- [WORK REQUIRED] Search the data for the string "computer", and report each line where it is found.

------------

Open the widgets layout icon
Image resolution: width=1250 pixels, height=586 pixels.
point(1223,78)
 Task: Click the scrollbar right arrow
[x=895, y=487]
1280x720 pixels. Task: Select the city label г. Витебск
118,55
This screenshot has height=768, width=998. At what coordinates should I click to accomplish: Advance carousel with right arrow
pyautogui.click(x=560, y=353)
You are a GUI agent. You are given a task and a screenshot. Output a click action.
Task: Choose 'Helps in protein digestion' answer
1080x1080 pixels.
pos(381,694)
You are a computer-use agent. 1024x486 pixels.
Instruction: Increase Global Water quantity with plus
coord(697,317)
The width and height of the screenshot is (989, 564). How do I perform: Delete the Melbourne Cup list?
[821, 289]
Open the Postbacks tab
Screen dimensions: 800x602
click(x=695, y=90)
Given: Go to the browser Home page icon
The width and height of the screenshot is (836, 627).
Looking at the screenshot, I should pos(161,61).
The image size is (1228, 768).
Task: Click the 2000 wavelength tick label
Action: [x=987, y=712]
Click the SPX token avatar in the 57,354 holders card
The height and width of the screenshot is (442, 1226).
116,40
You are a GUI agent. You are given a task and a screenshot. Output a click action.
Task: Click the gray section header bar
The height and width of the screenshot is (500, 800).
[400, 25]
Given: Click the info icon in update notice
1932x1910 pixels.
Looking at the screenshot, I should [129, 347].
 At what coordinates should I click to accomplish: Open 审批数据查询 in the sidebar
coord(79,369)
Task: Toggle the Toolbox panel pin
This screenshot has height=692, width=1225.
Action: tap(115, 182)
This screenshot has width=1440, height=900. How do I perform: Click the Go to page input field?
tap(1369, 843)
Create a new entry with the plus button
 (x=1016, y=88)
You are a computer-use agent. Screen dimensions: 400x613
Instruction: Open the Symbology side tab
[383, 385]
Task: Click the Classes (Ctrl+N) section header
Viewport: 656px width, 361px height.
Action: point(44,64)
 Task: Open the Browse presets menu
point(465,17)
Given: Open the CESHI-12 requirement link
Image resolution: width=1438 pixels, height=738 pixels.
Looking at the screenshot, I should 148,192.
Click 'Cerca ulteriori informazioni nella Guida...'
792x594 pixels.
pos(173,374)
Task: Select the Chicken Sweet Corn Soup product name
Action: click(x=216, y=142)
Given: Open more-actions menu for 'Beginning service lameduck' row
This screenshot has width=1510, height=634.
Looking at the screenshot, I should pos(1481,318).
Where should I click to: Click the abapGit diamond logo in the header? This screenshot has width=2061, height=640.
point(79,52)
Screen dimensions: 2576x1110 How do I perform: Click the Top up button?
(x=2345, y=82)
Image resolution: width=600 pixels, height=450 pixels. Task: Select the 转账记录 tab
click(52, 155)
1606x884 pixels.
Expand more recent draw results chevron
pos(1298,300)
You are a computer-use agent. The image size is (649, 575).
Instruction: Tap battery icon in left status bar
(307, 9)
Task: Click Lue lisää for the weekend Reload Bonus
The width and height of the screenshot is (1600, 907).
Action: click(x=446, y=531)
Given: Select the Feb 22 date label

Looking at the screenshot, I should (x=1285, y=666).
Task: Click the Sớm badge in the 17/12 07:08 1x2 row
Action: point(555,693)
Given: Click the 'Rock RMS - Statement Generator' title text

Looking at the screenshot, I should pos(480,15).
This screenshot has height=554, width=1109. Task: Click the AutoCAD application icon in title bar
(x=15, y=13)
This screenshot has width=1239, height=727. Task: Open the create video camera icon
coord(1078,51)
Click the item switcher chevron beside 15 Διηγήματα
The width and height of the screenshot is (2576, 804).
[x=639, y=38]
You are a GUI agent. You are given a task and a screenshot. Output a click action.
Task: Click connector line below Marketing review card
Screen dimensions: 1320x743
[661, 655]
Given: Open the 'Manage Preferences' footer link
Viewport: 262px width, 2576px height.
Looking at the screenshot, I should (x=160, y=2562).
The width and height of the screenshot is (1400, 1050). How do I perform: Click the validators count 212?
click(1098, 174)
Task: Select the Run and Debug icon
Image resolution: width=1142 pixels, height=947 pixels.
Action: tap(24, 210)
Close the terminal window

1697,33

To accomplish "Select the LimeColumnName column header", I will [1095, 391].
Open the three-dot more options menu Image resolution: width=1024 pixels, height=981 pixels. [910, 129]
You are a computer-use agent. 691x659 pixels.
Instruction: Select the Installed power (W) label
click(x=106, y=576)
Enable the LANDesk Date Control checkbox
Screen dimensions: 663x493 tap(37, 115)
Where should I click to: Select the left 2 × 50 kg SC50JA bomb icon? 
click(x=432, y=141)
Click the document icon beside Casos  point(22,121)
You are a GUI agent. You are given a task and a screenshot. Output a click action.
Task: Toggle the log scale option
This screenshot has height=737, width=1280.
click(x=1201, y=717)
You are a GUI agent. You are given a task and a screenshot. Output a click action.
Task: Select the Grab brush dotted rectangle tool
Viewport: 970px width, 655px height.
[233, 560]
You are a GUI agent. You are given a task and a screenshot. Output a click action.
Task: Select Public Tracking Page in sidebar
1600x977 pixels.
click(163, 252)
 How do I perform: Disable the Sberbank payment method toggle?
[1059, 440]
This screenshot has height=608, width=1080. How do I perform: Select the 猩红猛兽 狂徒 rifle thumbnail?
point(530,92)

------------

- [TASK OUTPUT]
You are a computer-use agent. 1024x486 pixels.
You are a computer-use agent. Screen dimensions: 400x613
You are a computer-use agent. The image size is (649, 575).
You are a computer-use agent. 691x659 pixels.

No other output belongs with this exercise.